> [Data excerpts]:
+---+

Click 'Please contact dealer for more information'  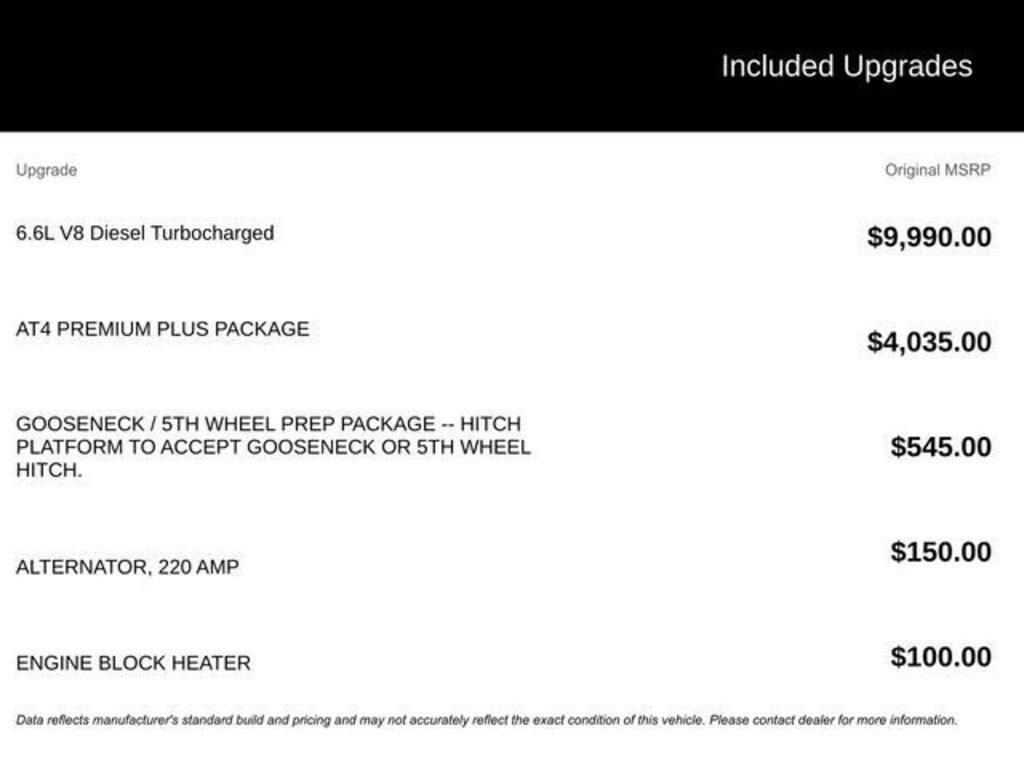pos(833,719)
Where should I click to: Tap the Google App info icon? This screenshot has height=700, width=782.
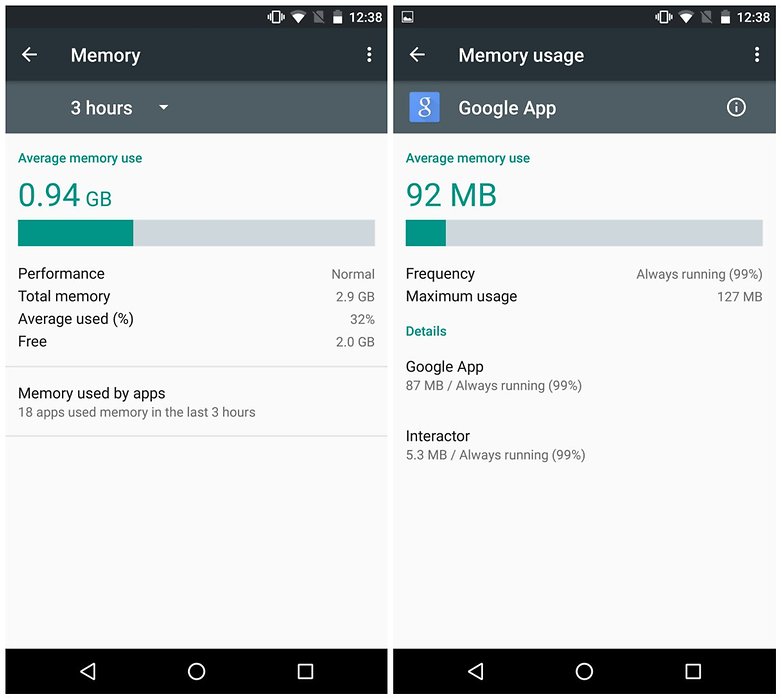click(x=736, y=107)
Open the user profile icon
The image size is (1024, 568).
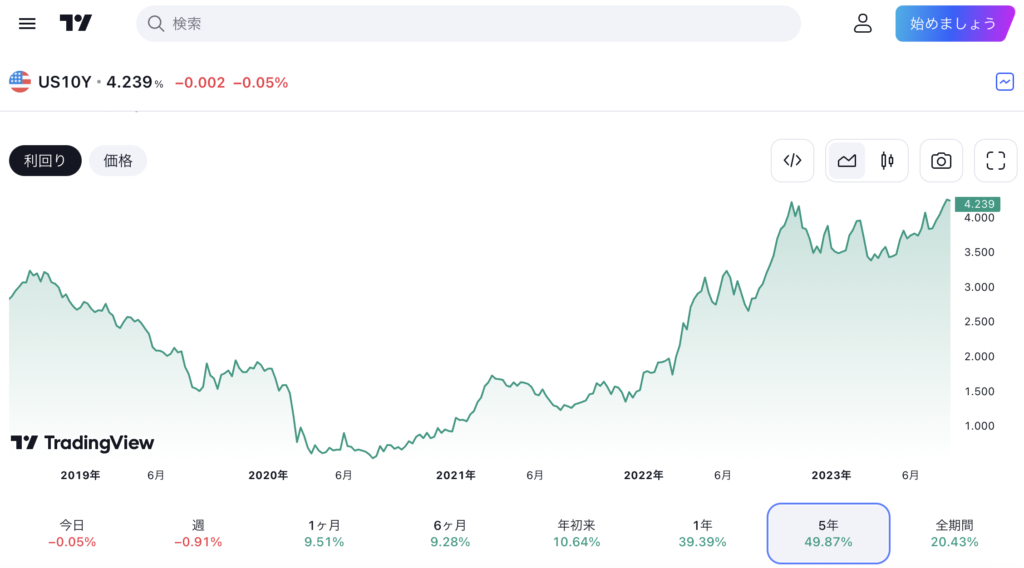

+---+

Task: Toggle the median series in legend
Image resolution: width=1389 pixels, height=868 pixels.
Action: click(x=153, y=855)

+---+

> [What the task asks]:
Copy the listing from the line containing "Task: Toggle the median series in legend" down to the line containing "Action: click(x=153, y=855)", both included, and lower every answer coordinate by 52.

> [The solution]:
Task: Toggle the median series in legend
Image resolution: width=1389 pixels, height=868 pixels.
Action: click(x=101, y=803)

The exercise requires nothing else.